One day, there were several sambars at the water’s edge, but they did not stay long. The scent of the tiger came with the breeze, and there was no mistaking its strong feline odour. The deer held their heads high for a few moments, their nostrils twitching, and then scattered into the forest, disappearing behind a screen of leaf and bamboo.
When the tiger arrived, there was no other animal near the water. But the birds were still there. The egrets continued to wade in the shallows, and a kingfisher darted low over the water, dived suddenly, a flash of blue and gold, and made off with a slim silver fish, which glistened in the sun like a polished gem. A long, brown snake glided in and out among the water lilies and disappeared beneath a fallen tree which lay rotting in the shallows.
The tiger waited in the shelter of a rock, his ears pricked up for the least unfamiliar sound, for he knew that it was at that place that men sometimes sat up for him with guns for they coveted his beauty — his stripes and the gold of his body, his fine teeth, his whiskers, and his noble head. They would have liked to hang his skin on a wall, with his head stuffed and mounted, and pieces of glass replacing his fierce eyes; then they would have boasted of their triumph over the king of the jungle.
The tiger had been hunted before, so he did not usually show himself in the open during the day. But of late he had heard no guns, and if there were hunters around, you would have heard their guns (for a man with a gun cannot resist letting it off, even if it is only at a rabbit — or at another man). And, besides, the tiger was thirsty.
He was also feeling quite hot. It was March and the shimmering dust haze of summer had come early. Tigers — unlike other cats — are fond of water, and on a hot day will wallow in it for hours.
He walked into the water, in amongst the water lilies, and drank slowly. He was seldom in a hurry when he ate or drank. Other animals might bolt down their food,
but they were only other animals. A tiger is a tiger; he has his dignity to preserve even though he isn’t aware of it!
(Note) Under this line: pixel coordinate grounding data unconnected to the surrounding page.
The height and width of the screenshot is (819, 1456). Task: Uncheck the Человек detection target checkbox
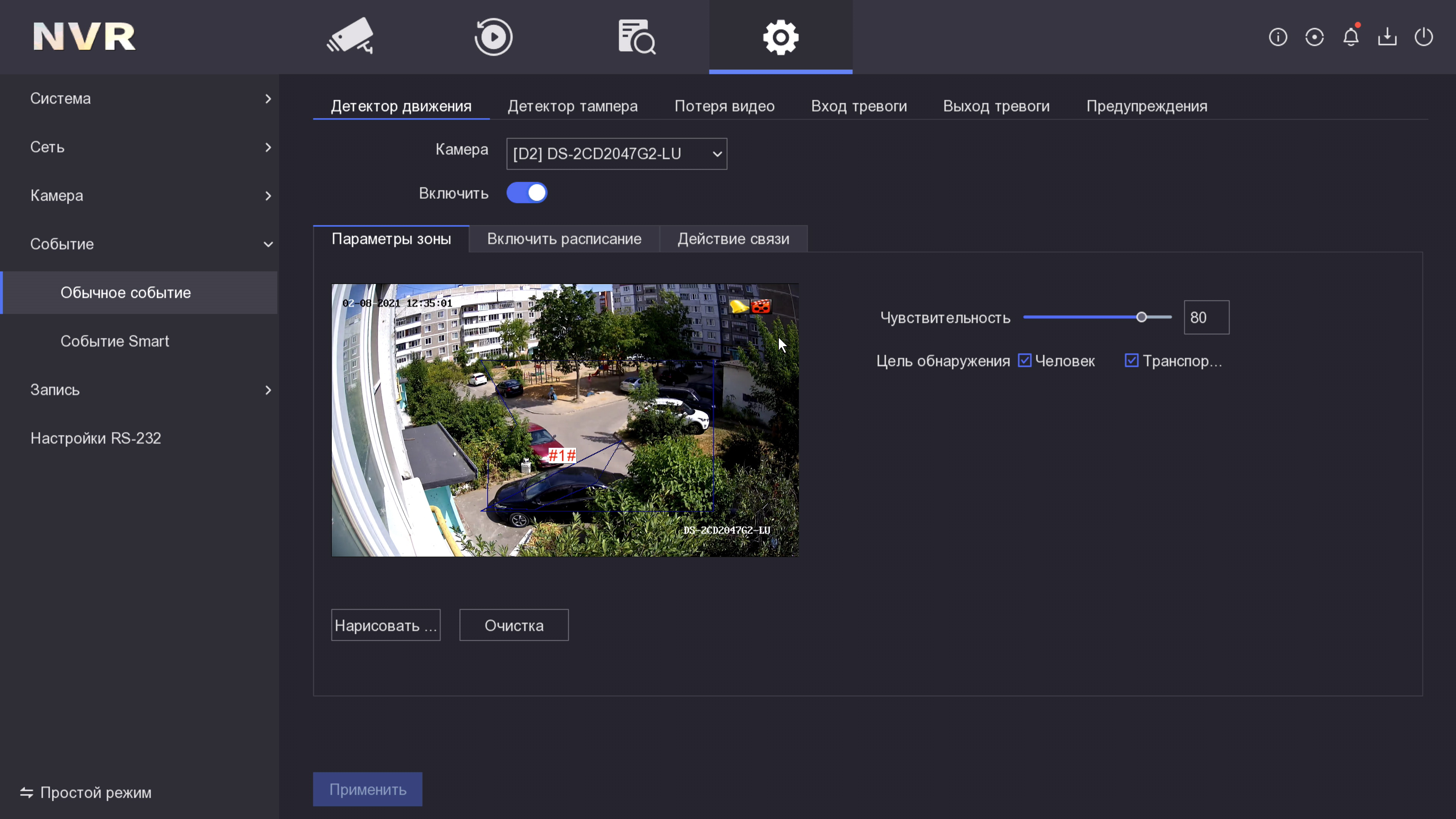point(1025,361)
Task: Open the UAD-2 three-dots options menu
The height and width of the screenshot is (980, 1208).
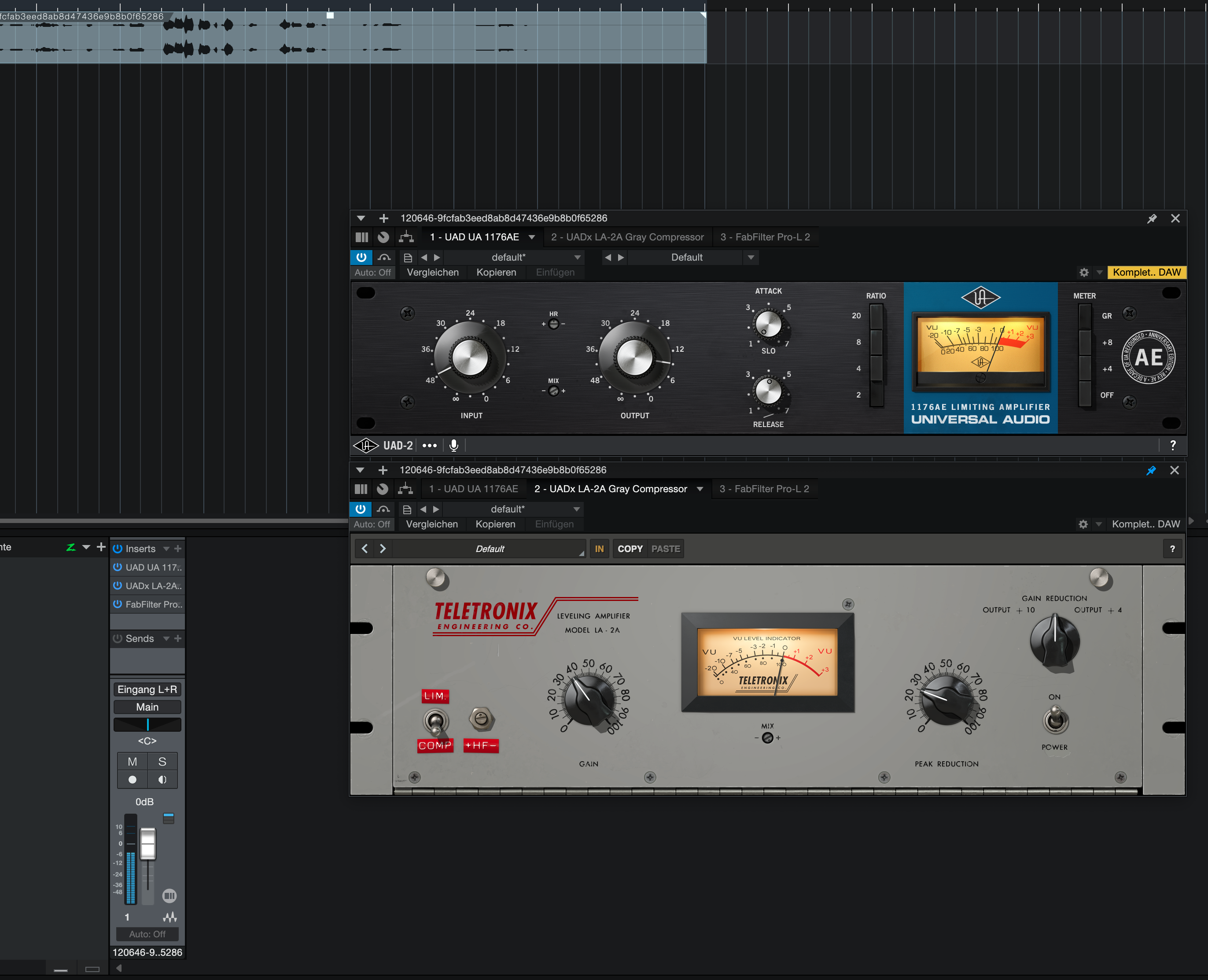Action: click(430, 446)
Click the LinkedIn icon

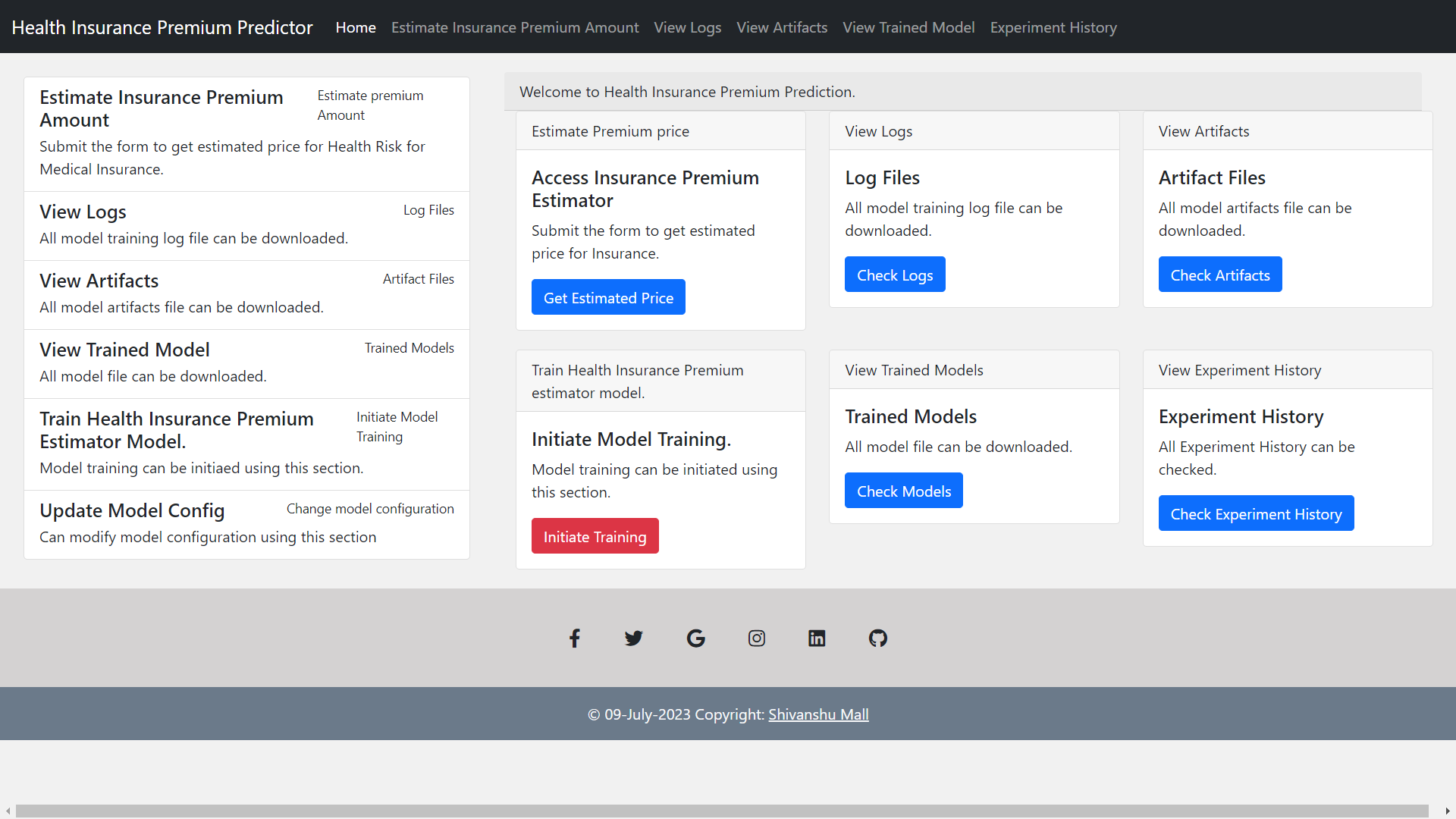coord(817,638)
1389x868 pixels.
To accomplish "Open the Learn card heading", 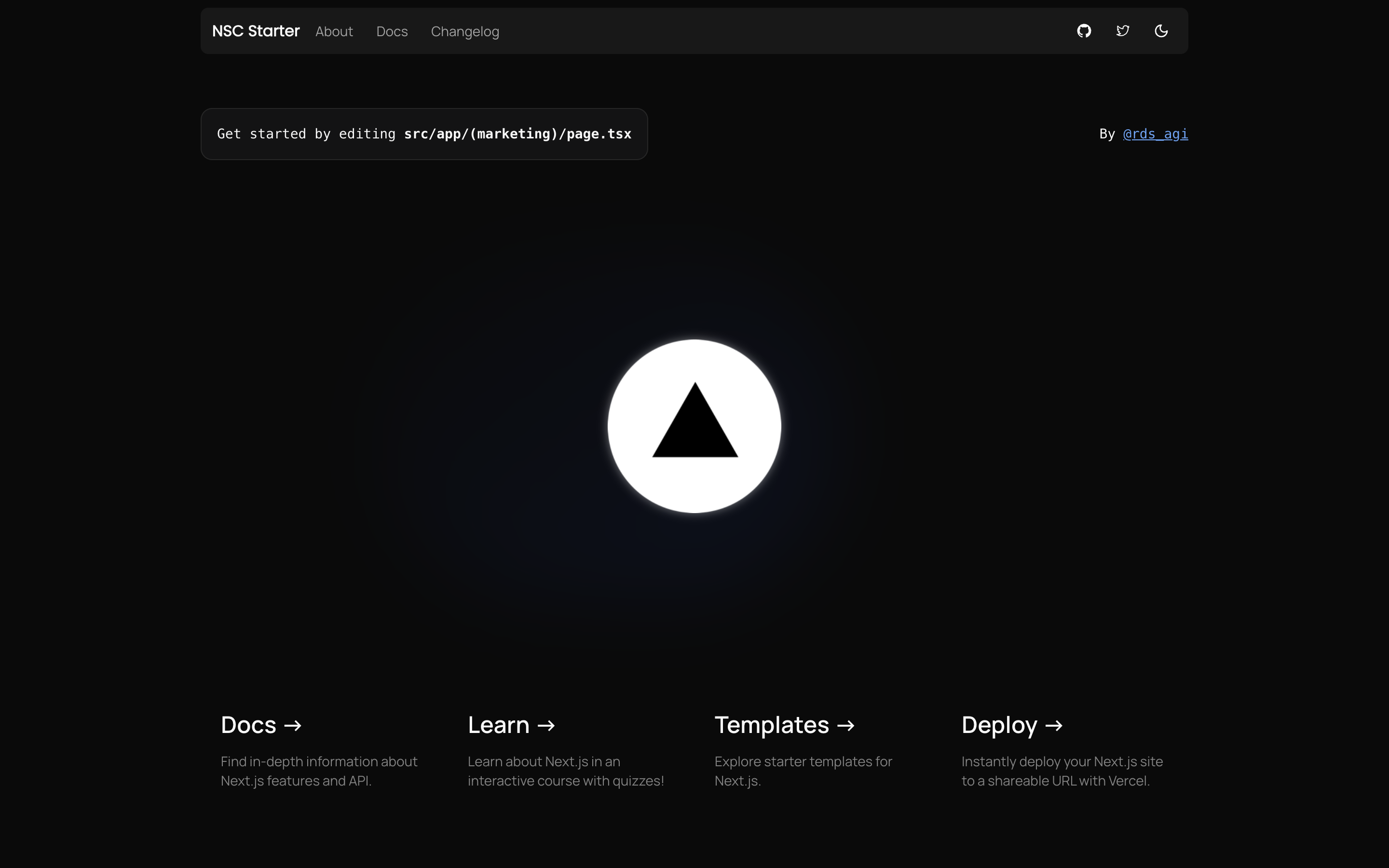I will (498, 725).
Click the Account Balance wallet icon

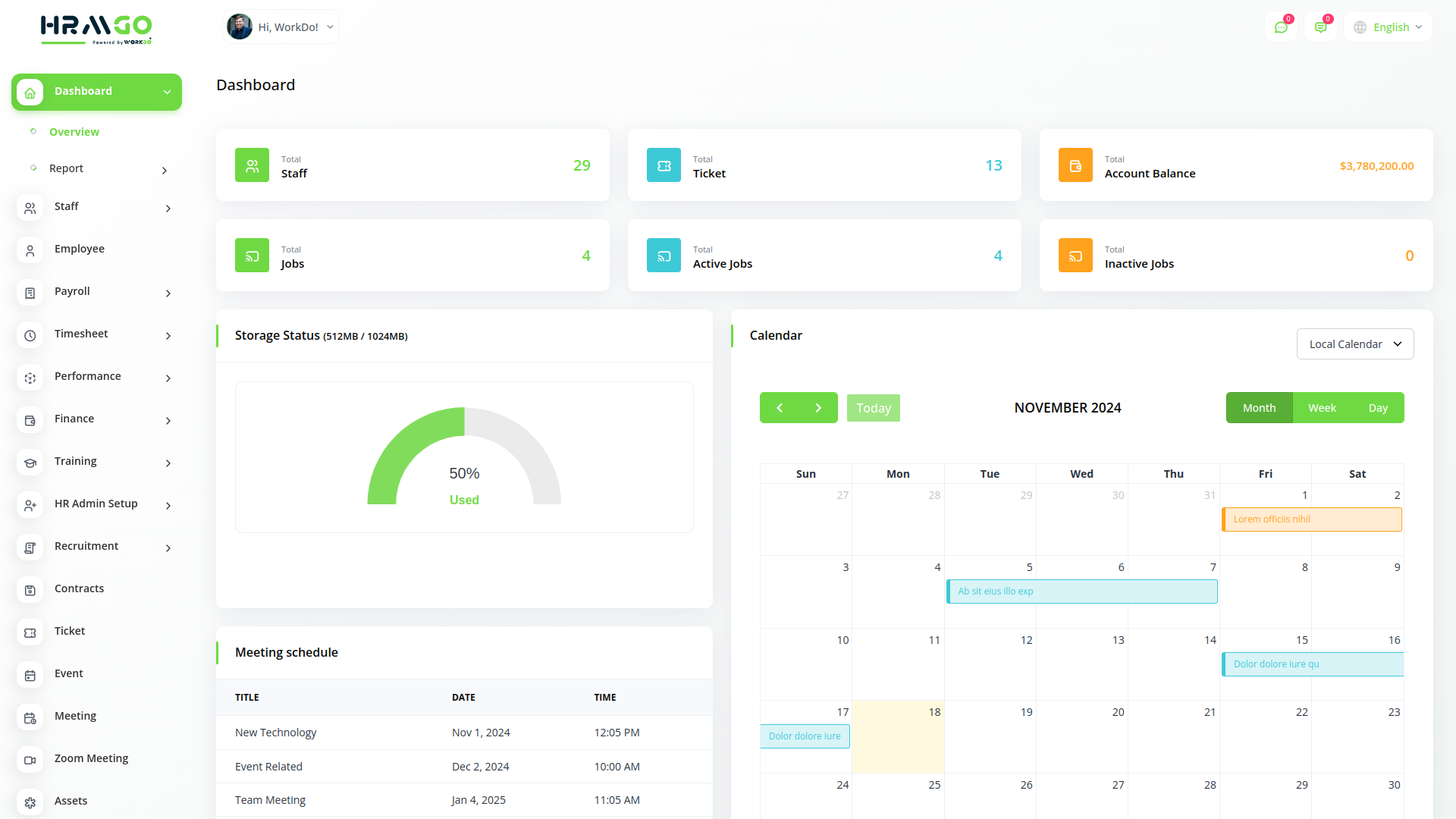pyautogui.click(x=1075, y=165)
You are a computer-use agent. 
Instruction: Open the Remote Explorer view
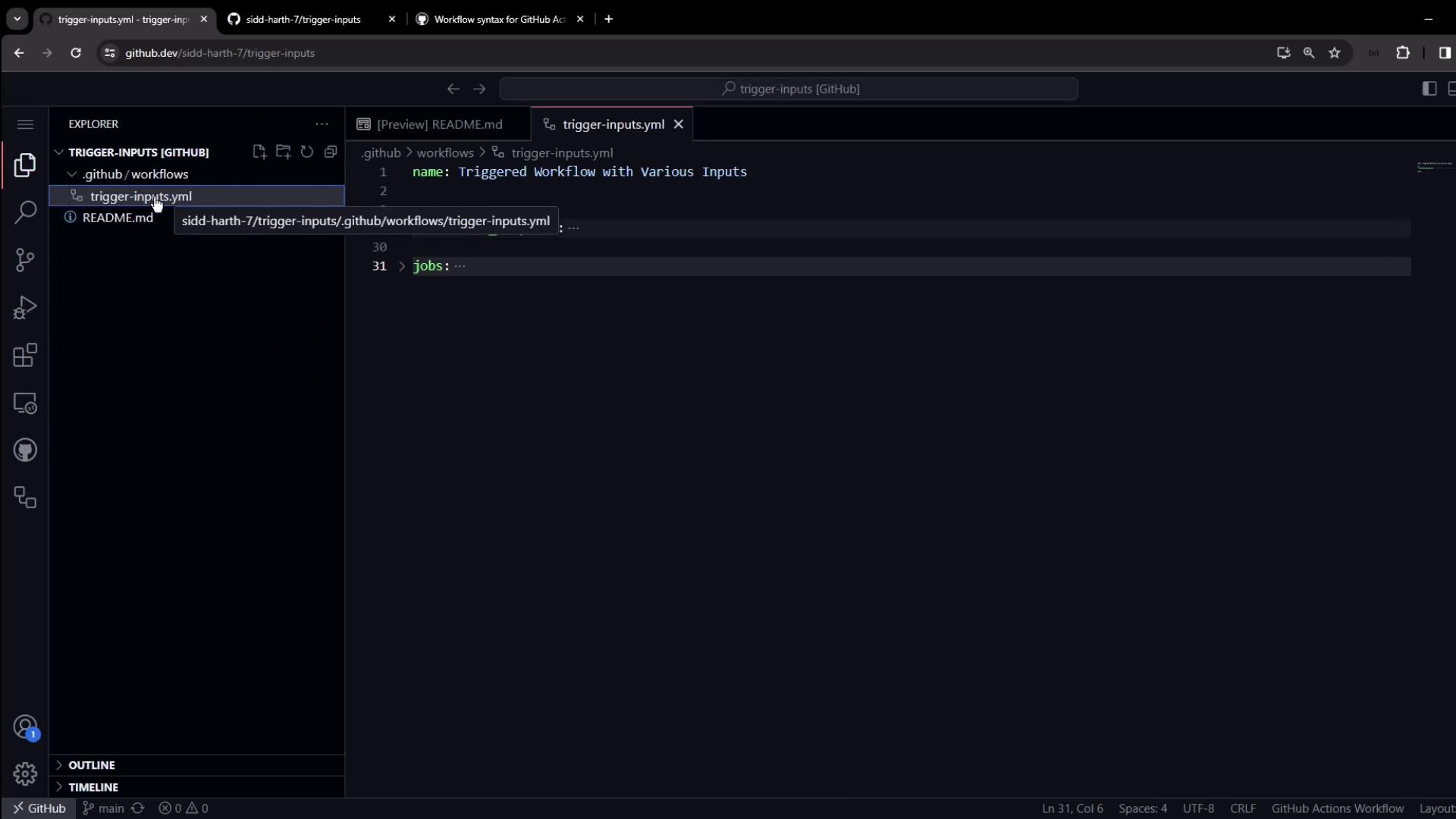click(25, 403)
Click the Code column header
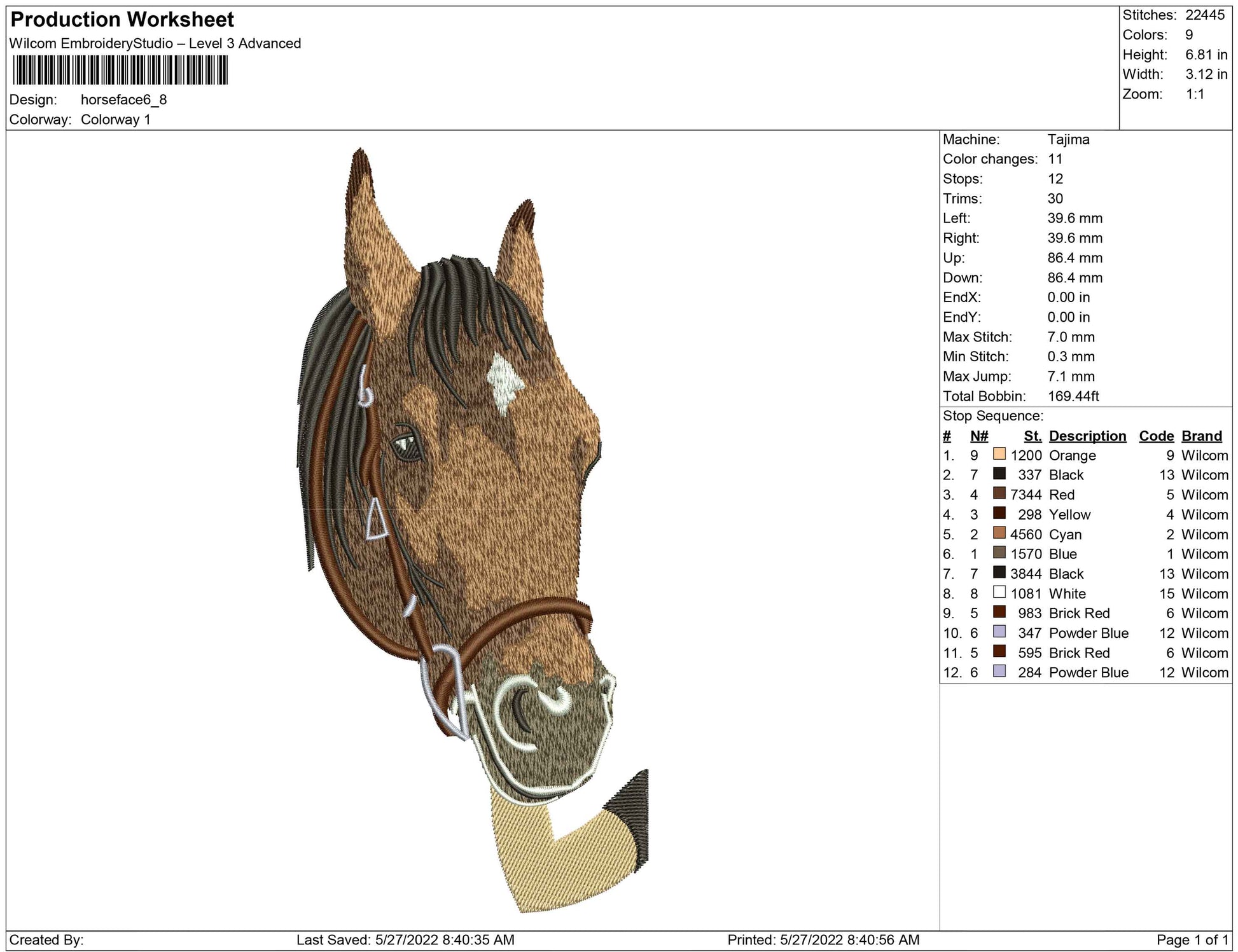The height and width of the screenshot is (952, 1238). (1156, 436)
He raised his head and listened, one paw suspended in the air. A strange sound had come to him with the breeze, and he was wary of strange sounds. So he moved swiftly into the shelter of the tall grass that bordered the jheel, and climbed a hillock until he reached his favourite rock. This rock was big enough both to hide him and to give him shade. Anyone looking up from the jheel might think it strange that the rock had a round bump on the top. The bump was the tiger’s head. He kept it very still.
The sound he heard was only the sound of a flute, rendered thin and reedy in the forest. It belonged to Ramu, a slim, brown boy who rode a buffalo. Ramu played vigorously on the flute. Shyam, a slightly smaller boy, riding another buffalo, brought up the rear of the herd.
There were about eight buffaloes in the herd, and they belonged to the families of the two friends Ramu and Shyam. Their people were Gujjars, a nomadic community who earned a livelihood by keeping buffaloes and selling milk and butter. The boys were about twelve years old, but they could not have told you exactly because in their village nobody thought birthdays were important. They were almost the same age as the tiger, but he was old and experienced while they were still cubs.
The tiger had often seen them at the tank, and he was not worried by their presence. He knew the village people would do him no harm as long as he left their buffaloes alone. Once when he was younger and full of bravado, he had killed a buffalo — not because he was hungry, but because he was young and wanted to try out his strength — and after that the villagers had hunted him for days, with spears, bows and an old muzzle loader. Now he left the buffaloes alone, even though the deer in the forest were not as numerous as before.